By Leo Babauta
I was in a plane descending into Portland for a quick stopover, and I gazed upon a brilliant pink sunrise over blue and purple mountains, and my heart ached.
Instinctively, I looked over to Eva to share this breath-taking moment, but she was sleeping. I felt incomplete, not being able to share the moment with her, or with anyone. Its beauty was slipping through my fingers.
This was a teachable moment for me: I somehow felt this moment wasn’t enough, without being able to share it. It took me a second to remind myself: this moment is enough.
It’s enough, without needing to be shared or photographed or improved or commented upon. It’s enough, awe-inspiring just as it is.
I’m not alone in this feeling, that the moment needs to be captured by photo to be complete, or shared somehow on social media. It’s the entire reason for Instagram, for instance.
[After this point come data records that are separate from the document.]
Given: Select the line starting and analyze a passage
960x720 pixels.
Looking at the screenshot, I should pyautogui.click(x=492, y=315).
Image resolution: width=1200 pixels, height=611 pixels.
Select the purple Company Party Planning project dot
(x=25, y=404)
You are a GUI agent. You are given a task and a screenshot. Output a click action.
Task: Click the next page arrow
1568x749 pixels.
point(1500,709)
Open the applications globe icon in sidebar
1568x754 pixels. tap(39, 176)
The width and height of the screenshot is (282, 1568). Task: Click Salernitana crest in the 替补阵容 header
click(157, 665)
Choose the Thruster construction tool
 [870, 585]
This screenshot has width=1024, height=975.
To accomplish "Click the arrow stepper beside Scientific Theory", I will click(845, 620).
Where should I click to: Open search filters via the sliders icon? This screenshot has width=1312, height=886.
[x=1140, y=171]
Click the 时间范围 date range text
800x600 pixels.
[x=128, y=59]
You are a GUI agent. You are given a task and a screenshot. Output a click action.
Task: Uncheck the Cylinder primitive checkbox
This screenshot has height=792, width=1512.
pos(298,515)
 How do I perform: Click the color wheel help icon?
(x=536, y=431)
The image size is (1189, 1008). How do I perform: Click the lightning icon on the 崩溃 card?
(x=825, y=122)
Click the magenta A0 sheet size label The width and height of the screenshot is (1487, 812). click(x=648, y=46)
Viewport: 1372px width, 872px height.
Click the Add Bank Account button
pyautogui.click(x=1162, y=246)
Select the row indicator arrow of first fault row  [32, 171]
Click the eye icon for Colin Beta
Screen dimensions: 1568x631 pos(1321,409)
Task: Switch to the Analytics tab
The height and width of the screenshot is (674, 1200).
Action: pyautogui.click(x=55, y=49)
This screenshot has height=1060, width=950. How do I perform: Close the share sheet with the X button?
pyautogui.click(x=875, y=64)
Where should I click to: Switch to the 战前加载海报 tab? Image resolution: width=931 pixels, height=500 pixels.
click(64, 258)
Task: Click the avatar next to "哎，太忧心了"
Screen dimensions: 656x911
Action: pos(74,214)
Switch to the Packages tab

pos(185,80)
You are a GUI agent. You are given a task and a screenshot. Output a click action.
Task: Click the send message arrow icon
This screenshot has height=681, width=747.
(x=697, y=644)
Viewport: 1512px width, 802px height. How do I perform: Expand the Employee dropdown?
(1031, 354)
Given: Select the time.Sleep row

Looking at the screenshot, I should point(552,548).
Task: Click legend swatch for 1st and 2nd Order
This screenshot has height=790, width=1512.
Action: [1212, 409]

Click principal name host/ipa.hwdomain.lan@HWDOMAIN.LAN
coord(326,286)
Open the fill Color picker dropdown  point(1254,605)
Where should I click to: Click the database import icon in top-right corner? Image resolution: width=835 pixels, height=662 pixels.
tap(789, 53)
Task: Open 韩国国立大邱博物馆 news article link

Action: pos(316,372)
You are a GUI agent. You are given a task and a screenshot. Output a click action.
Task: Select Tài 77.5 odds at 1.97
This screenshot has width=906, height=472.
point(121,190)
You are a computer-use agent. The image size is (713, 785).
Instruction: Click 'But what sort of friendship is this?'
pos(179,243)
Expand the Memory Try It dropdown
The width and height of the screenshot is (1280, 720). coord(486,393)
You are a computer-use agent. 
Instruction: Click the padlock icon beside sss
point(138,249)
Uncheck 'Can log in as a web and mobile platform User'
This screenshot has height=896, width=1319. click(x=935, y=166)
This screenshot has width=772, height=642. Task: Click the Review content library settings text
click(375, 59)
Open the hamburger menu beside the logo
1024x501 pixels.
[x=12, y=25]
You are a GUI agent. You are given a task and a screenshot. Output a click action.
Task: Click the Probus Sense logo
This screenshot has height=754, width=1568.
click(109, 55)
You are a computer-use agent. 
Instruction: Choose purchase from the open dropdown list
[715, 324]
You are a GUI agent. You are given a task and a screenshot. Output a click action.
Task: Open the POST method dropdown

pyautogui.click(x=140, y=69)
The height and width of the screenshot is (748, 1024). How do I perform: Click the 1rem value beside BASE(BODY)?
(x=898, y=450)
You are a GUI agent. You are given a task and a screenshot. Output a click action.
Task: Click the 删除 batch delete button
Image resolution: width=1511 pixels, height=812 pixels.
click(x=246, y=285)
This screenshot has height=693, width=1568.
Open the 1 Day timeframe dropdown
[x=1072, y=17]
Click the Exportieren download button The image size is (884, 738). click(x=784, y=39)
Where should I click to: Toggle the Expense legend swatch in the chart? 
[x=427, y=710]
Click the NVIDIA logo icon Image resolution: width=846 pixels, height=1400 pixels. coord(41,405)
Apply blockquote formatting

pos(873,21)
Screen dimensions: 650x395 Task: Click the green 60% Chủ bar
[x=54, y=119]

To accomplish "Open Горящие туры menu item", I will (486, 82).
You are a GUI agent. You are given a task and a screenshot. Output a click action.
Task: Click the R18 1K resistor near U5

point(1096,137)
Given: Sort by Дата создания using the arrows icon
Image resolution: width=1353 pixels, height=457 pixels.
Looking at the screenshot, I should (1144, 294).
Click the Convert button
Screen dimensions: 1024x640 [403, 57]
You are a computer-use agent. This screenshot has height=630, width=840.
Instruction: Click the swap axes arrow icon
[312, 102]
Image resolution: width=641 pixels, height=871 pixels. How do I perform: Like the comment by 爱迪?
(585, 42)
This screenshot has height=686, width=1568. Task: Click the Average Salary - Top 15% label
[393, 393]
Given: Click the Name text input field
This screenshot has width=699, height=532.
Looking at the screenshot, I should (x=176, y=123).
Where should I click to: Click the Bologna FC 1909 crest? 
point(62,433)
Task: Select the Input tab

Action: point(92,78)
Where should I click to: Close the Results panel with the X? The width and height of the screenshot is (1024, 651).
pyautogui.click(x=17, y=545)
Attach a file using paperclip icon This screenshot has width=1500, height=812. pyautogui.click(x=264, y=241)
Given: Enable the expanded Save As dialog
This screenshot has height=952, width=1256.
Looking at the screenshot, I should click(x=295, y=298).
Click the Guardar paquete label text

We feel the moment isn’t enough unless we talk about it, share it, somehow solidify it. The moment is ephemeral, and we want solidity and permanence. This kind of groundlessness can scare us.
This feeling of not-enoughness is fairly pervasive in our lives:
- We sit down to eat and feel we should be reading something online, checking messages, doing work. As if eating the food weren’t enough.
- We get annoyed with people when they don’t act as we want them to – the way they are feels like it’s not enough.
- We feel directionless and lost in life, as if the life we have is not already enough.
- We procrastinate when we know we should sit down to do important work, going for distractions, as if the work is not enough for us.
- We always feel there’s something else we should be doing, and can’t just sit in peace.
- We mourn the loss of people, of the past, of traditions … because the present feels like it’s not enough.
- We are constantly thinking about what’s to come, as if it’s not enough to focus on what’s right in front of us.
- We constantly look to improve ourselves, or to improve others, as if we and they are not already enough as we are.
- We reject situations, reject people, reject ourselves, because we feel they’re not enough.
What if we accepted this present moment, and everyone and everything in it, as exactly enough?
What if we needed nothing more?
What if we accepted that this moment will slip away when it’s done, and saw the fleeting time we had with the moment as enough, without needing to share it or capture it?
What if we said yes to things, instead of rejecting them?
What if we accepted the “bad” with the good, the failures with the attempts, the irritating with the beautiful, the fear with the opportunity, as part of a package deal that this moment is offering us?
What if we paused right now, and saw everything in this present moment around us (including ourselves), and just appreciated it for what it is, as perfectly enough?